[Written for a general audience; may not contain much that is new to LW. Posted here first for comment; now published.]

All powerful new technologies create both benefits and risks: cars, planes, drugs, radiation. AI is on a trajectory to become one of the most powerful technologies we possess; in some scenarios, it becomes by far the most powerful. It therefore will create both extraordinary benefits and extraordinary risks.

What are the risks? Here are several lenses for thinking about AI risks, each putting AI in a different reference class.

As software

AI is software. All software has bugs. Therefore AI will have bugs.

The more complex software is, and the more poorly we understand it, the more likely it is to have bugs. AI is so complex that it cannot be designed, but only “trained”, which means we understand it very poorly. Therefore it is guaranteed to have bugs.

You can find some bugs with testing, but not all. Some bugs can only be found in production. Therefore, AI will have bugs that will only be found in production.
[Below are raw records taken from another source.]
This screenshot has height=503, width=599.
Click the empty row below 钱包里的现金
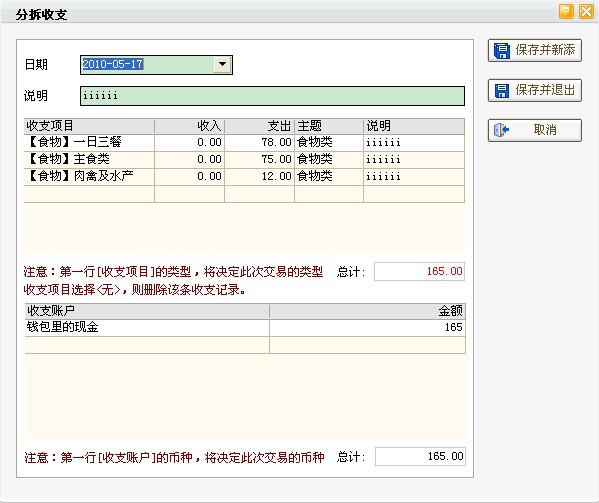(245, 345)
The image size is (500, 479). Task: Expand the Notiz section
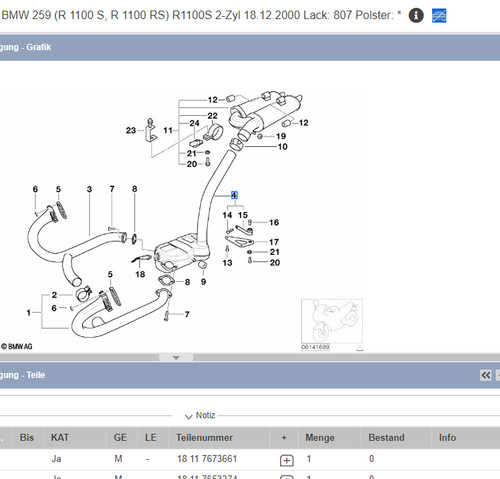point(200,416)
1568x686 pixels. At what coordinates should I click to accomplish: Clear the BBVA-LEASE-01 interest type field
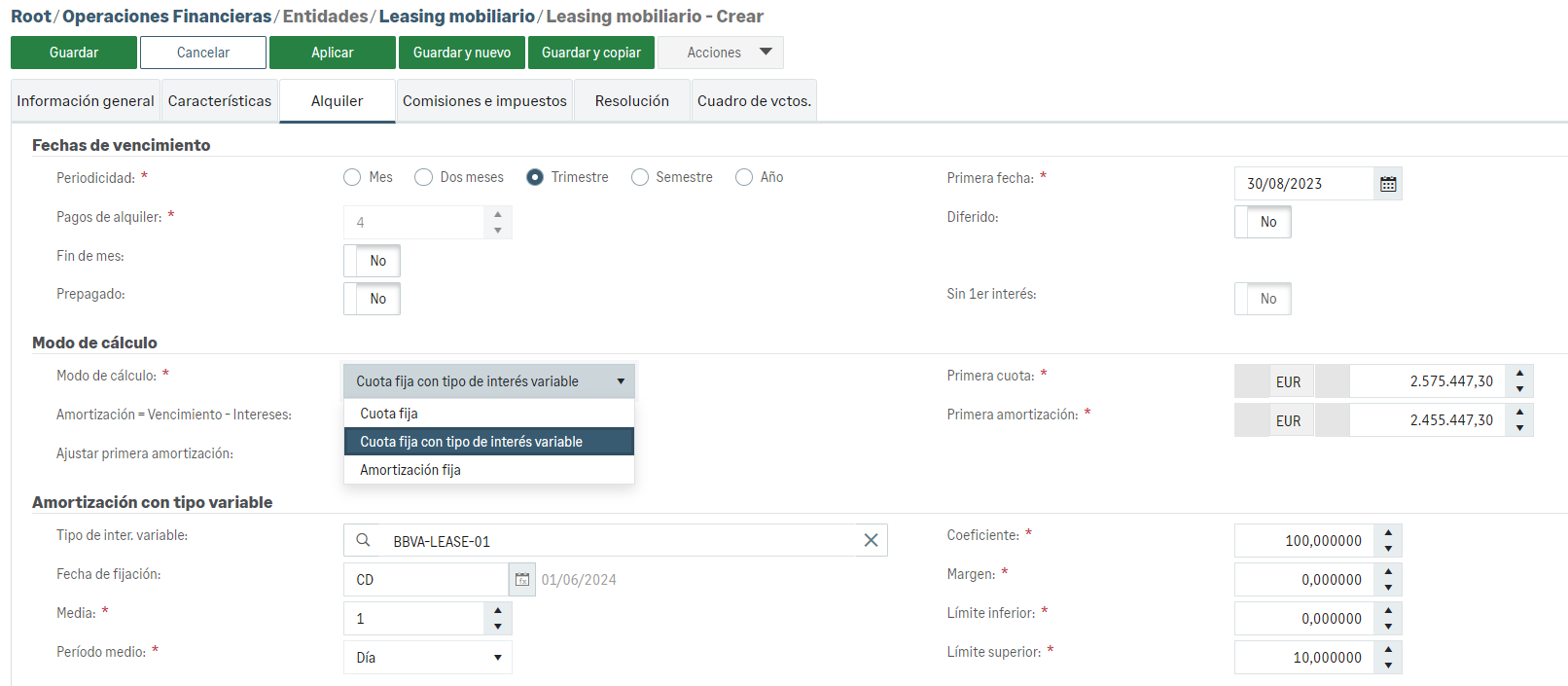[871, 541]
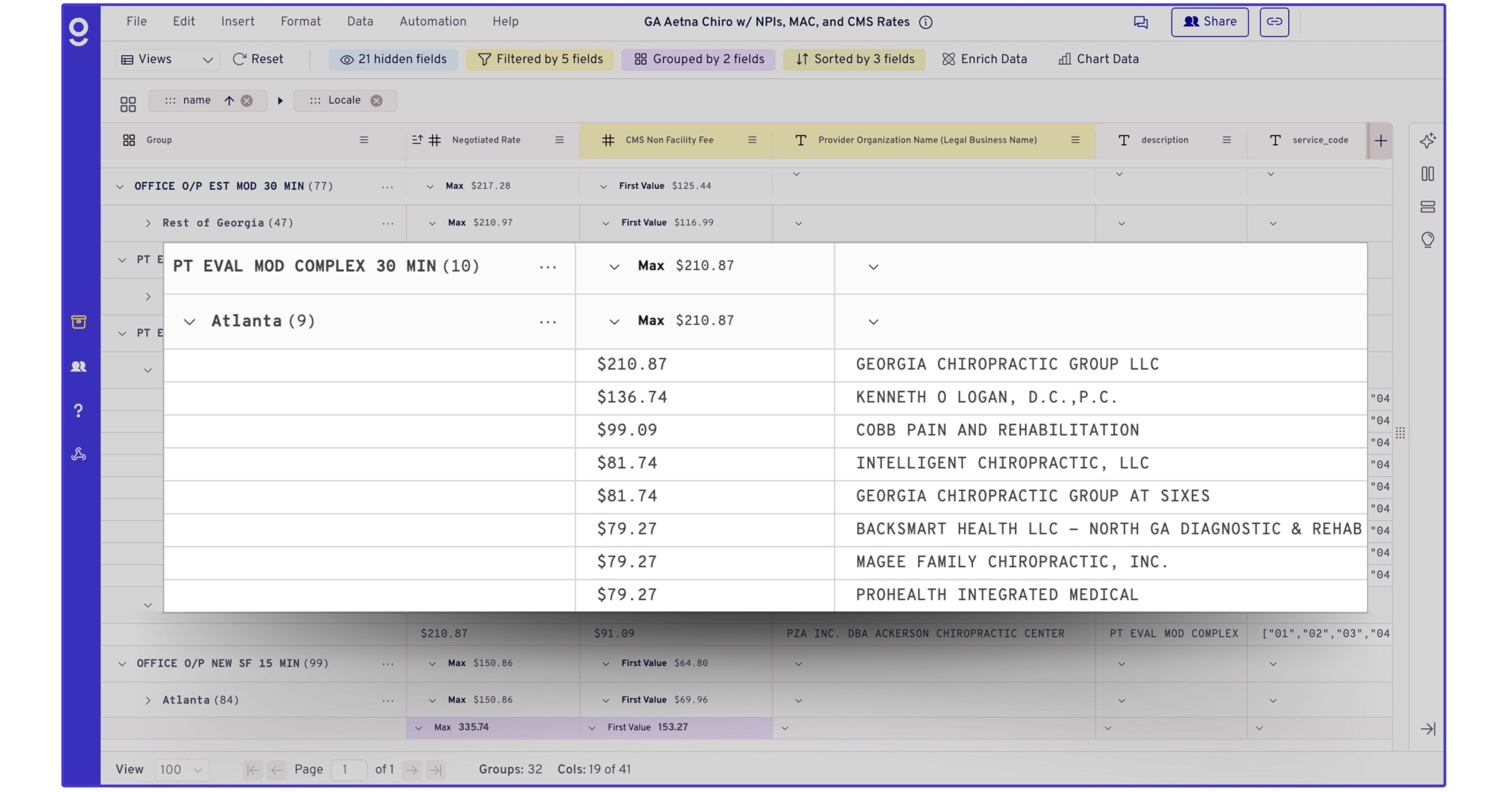The image size is (1512, 792).
Task: Copy the share link using link icon
Action: tap(1274, 22)
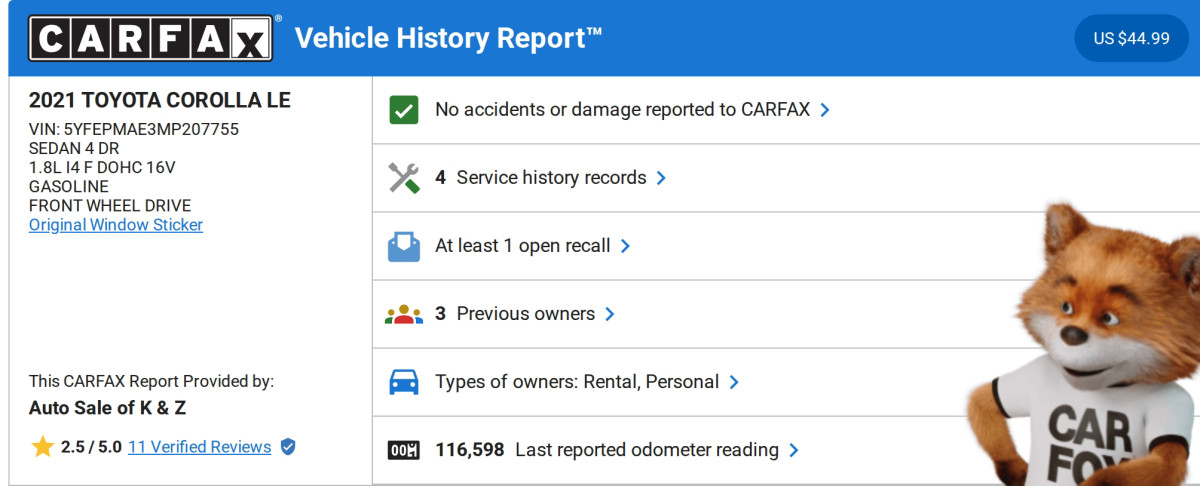Click the green checkmark no-accidents icon
Image resolution: width=1200 pixels, height=486 pixels.
pos(403,110)
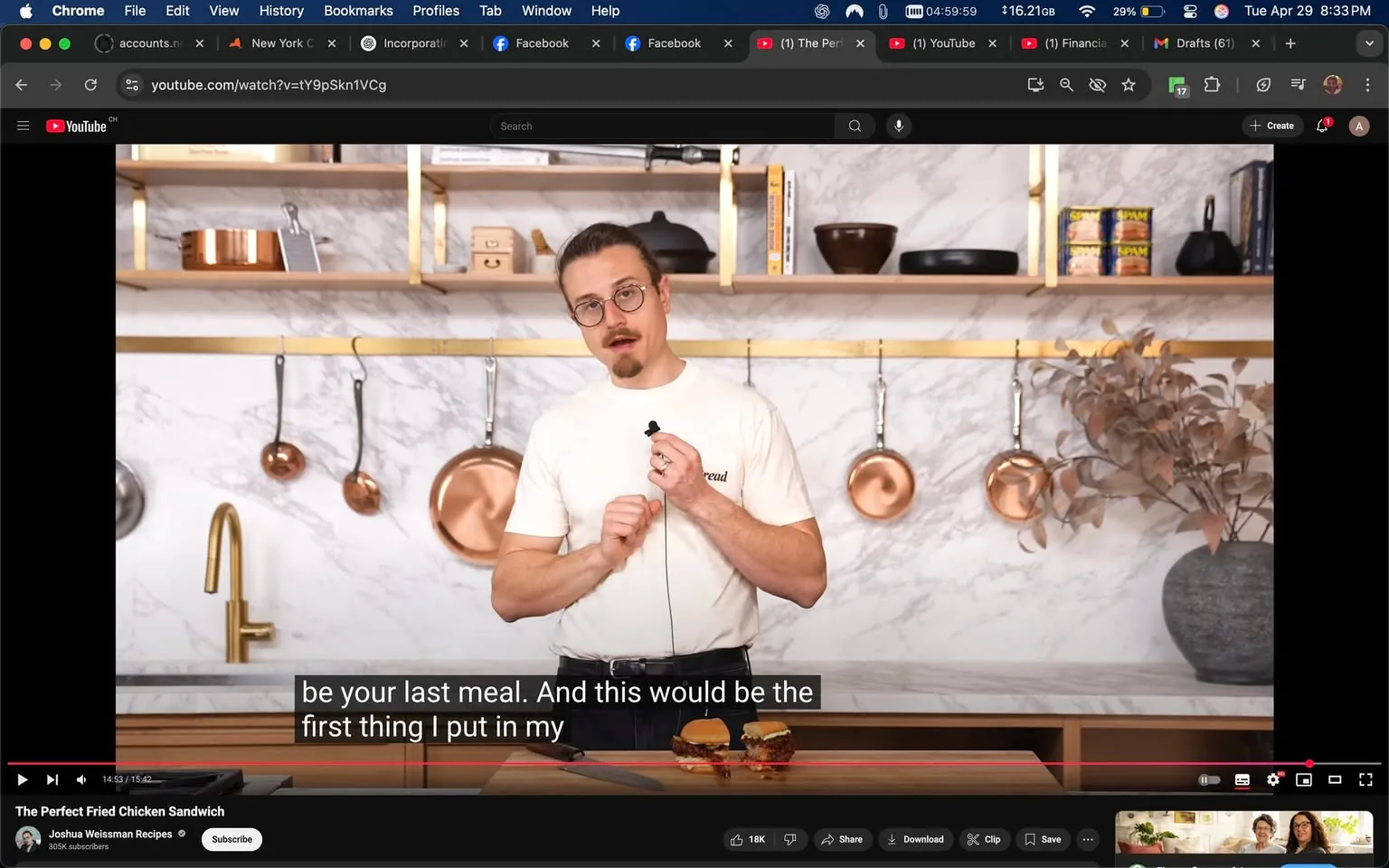The image size is (1389, 868).
Task: Open Chrome's three-dot browser menu
Action: [x=1368, y=84]
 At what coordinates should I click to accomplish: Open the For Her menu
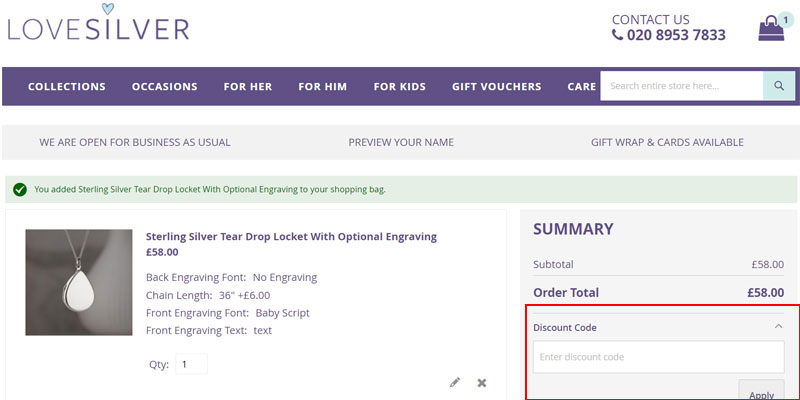click(x=247, y=87)
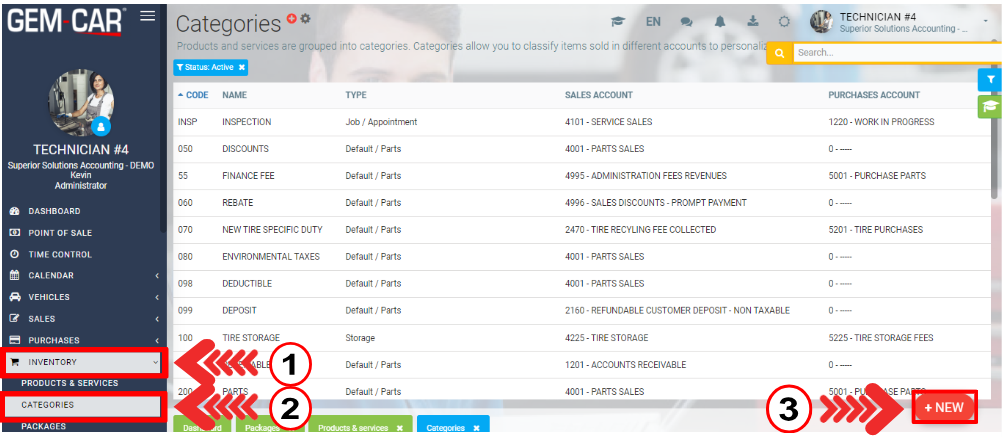Click the green graduation cap side button

[x=989, y=106]
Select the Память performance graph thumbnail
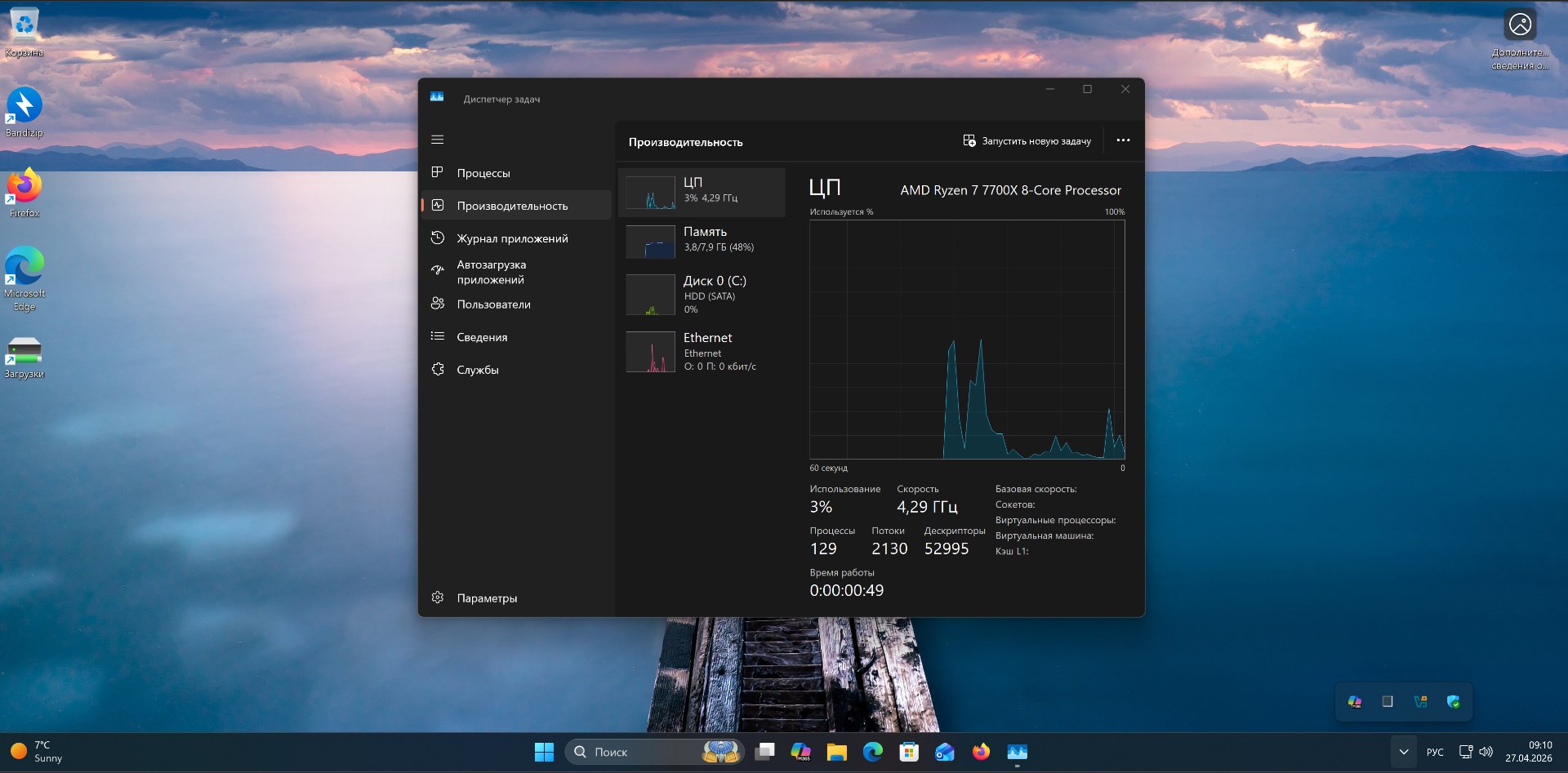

We should think about AI as complicated, buggy, code, especially to the extent that it is controlling important systems (vehicles, factories, power plants).

As a complex system

The behavior of a complex system is highly non-linear, and it is difficult (in practice impossible) to fully understand.

This is especially true of the system’s failure modes. A complex system, such as the financial system, can seem stable but then collapse quickly and with little warning.

We should expect that AI systems will be similarly hard to predict and could easily have similar failure modes.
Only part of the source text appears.